[Exercise directions]:
Make an exact copy of the listing, without images.

[Source material]:
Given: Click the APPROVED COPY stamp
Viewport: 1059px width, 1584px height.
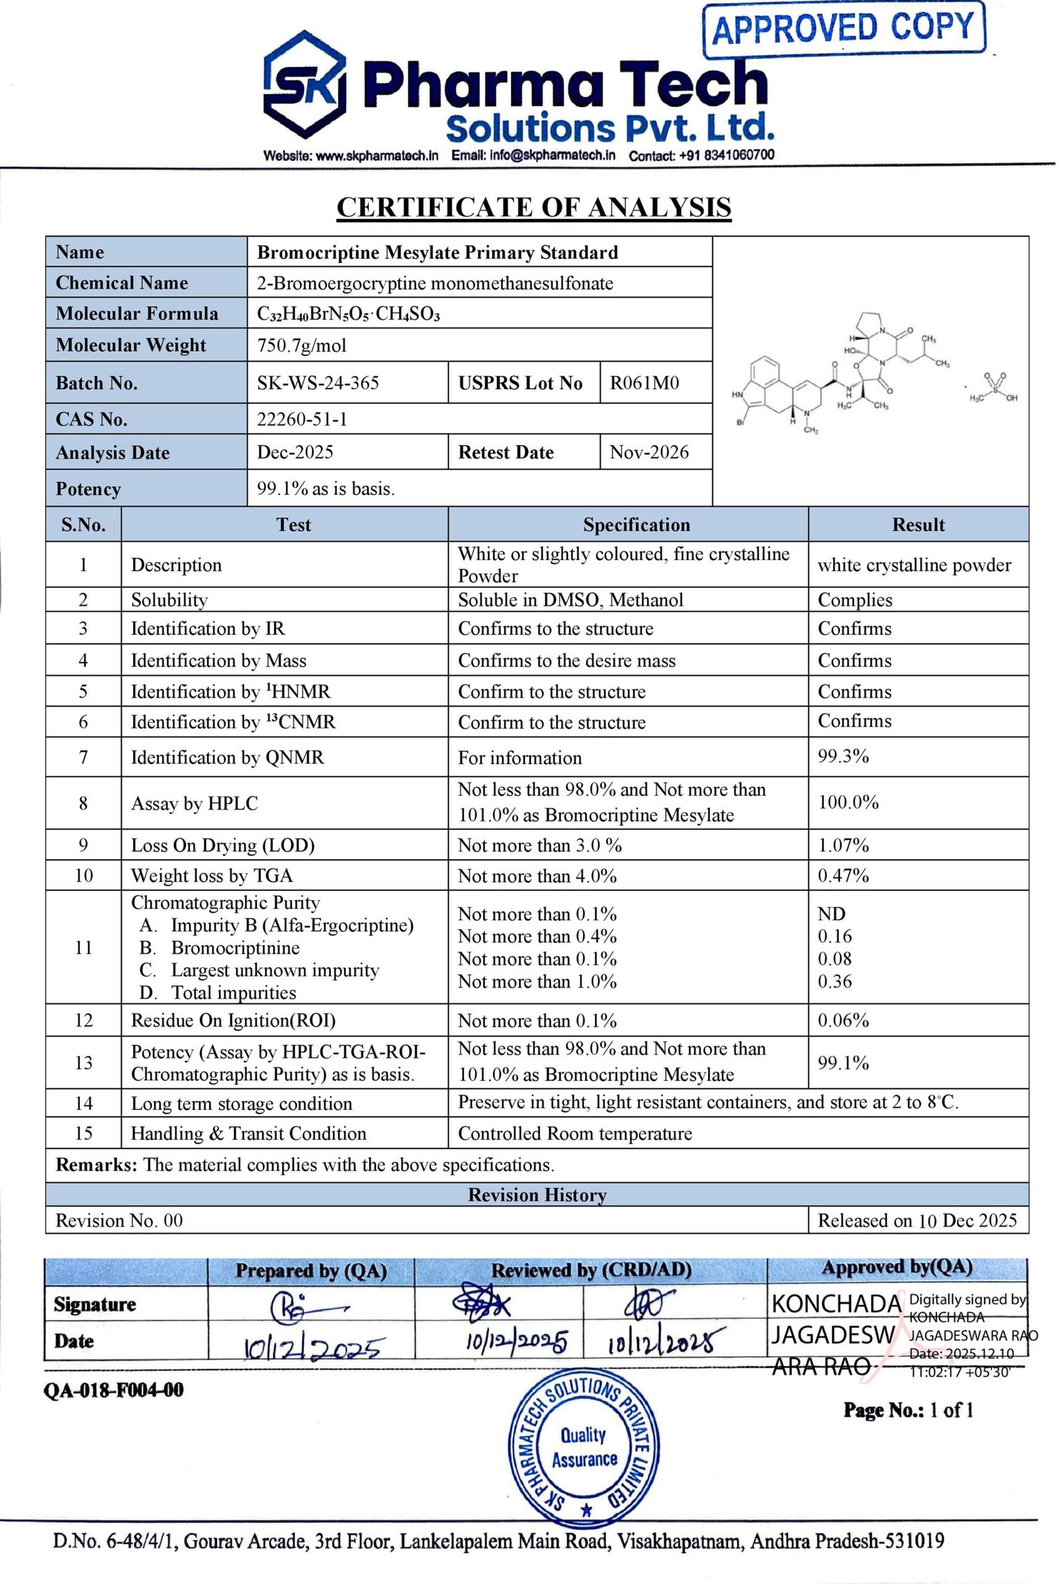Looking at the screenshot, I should click(x=843, y=29).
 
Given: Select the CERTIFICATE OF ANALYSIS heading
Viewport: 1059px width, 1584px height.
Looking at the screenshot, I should click(x=533, y=207).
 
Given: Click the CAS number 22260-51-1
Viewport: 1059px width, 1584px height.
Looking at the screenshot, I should click(x=302, y=420).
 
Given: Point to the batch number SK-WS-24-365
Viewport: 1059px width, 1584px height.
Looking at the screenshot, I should click(x=318, y=383).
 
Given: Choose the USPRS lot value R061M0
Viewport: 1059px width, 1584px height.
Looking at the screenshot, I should click(x=644, y=383).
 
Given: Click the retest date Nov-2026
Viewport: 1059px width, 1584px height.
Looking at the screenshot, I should click(x=649, y=452).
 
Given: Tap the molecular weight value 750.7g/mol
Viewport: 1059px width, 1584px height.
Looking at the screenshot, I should click(x=301, y=346).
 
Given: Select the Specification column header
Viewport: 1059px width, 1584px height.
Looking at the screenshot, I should click(x=636, y=525).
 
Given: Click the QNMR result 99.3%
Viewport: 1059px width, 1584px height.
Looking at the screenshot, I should click(x=843, y=757).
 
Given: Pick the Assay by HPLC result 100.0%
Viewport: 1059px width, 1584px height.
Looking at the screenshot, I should click(x=849, y=802).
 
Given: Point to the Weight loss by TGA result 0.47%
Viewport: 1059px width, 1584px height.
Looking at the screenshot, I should click(x=843, y=876).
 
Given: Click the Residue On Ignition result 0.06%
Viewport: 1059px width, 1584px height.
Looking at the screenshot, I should click(x=843, y=1020).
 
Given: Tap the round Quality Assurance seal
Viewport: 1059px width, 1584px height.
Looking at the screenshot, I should click(x=584, y=1447).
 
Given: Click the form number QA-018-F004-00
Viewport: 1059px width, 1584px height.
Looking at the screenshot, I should click(x=113, y=1389).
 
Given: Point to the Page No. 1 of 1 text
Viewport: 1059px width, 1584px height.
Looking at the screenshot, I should click(x=907, y=1410).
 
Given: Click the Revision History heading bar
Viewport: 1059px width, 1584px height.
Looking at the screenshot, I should click(x=537, y=1195).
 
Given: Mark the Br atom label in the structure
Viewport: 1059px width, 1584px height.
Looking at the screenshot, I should click(x=740, y=424).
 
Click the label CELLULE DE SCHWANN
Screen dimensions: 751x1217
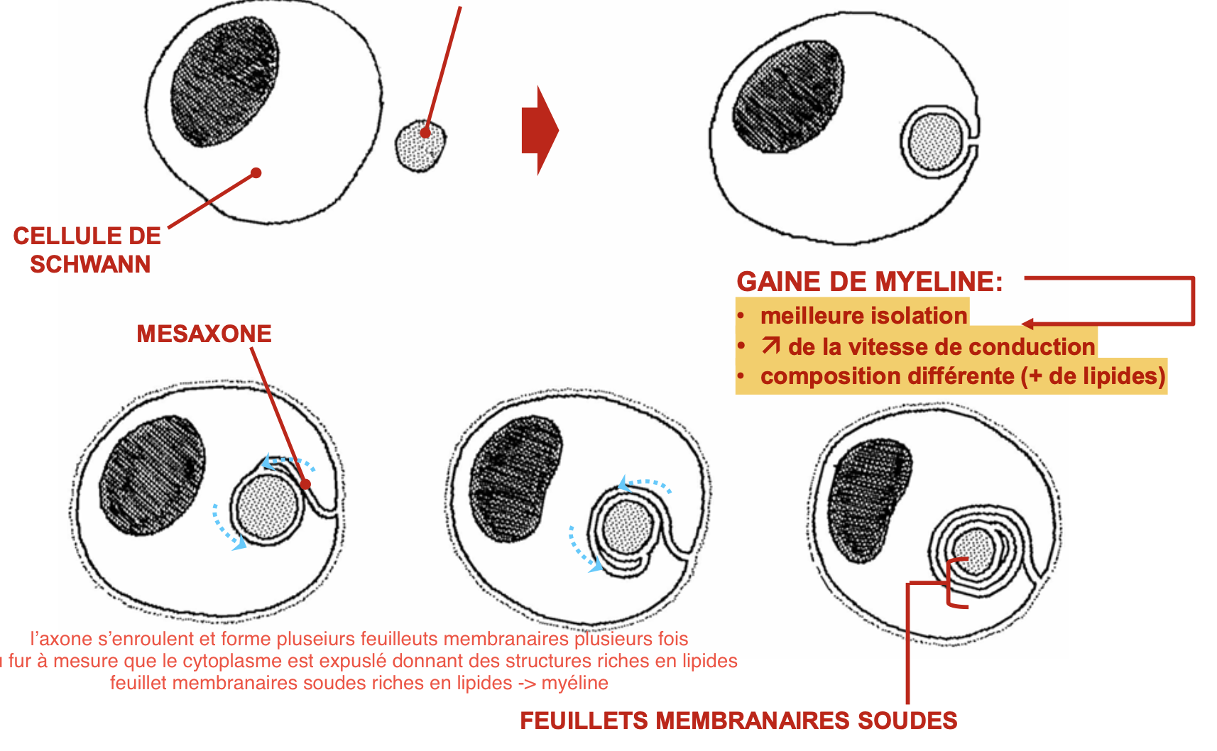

[Result of this task]:
Given: Click the APPROVED COPY stamp
Viewport: 1059px width, 1584px height.
Looking at the screenshot, I should click(x=843, y=29).
 
Given: Select the CERTIFICATE OF ANALYSIS heading
Viewport: 1059px width, 1584px height.
Looking at the screenshot, I should click(x=533, y=207).
 
Given: Click the CAS number 22260-51-1
Viewport: 1059px width, 1584px height.
Looking at the screenshot, I should click(x=302, y=420).
 
Given: Point to the batch number SK-WS-24-365
Viewport: 1059px width, 1584px height.
Looking at the screenshot, I should click(x=318, y=383).
 
Given: Choose the USPRS lot value R061M0
Viewport: 1059px width, 1584px height.
Looking at the screenshot, I should click(x=644, y=383).
 
Given: Click the retest date Nov-2026
Viewport: 1059px width, 1584px height.
Looking at the screenshot, I should click(x=649, y=452).
 
Given: Tap the molecular weight value 750.7g/mol
Viewport: 1059px width, 1584px height.
Looking at the screenshot, I should click(x=301, y=346).
 
Given: Select the Specification column header
Viewport: 1059px width, 1584px height.
Looking at the screenshot, I should click(x=636, y=525).
 
Given: Click the QNMR result 99.3%
Viewport: 1059px width, 1584px height.
Looking at the screenshot, I should click(x=843, y=757).
 
Given: Pick the Assay by HPLC result 100.0%
Viewport: 1059px width, 1584px height.
Looking at the screenshot, I should click(x=849, y=802).
 
Given: Point to the Weight loss by TGA result 0.47%
Viewport: 1059px width, 1584px height.
Looking at the screenshot, I should click(x=843, y=876).
 
Given: Click the Residue On Ignition result 0.06%
Viewport: 1059px width, 1584px height.
Looking at the screenshot, I should click(x=843, y=1020).
 
Given: Tap the round Quality Assurance seal
Viewport: 1059px width, 1584px height.
Looking at the screenshot, I should click(x=584, y=1447).
 
Given: Click the form number QA-018-F004-00
Viewport: 1059px width, 1584px height.
Looking at the screenshot, I should click(x=113, y=1389).
 
Given: Point to the Page No. 1 of 1 text
Viewport: 1059px width, 1584px height.
Looking at the screenshot, I should click(x=907, y=1410).
 
Given: Click the Revision History heading bar
Viewport: 1059px width, 1584px height.
Looking at the screenshot, I should click(x=537, y=1195).
 
Given: Mark the Br atom label in the structure
Viewport: 1059px width, 1584px height.
Looking at the screenshot, I should click(x=740, y=424).
 
Click the label CELLULE DE SCHWANN
Screen dimensions: 751x1217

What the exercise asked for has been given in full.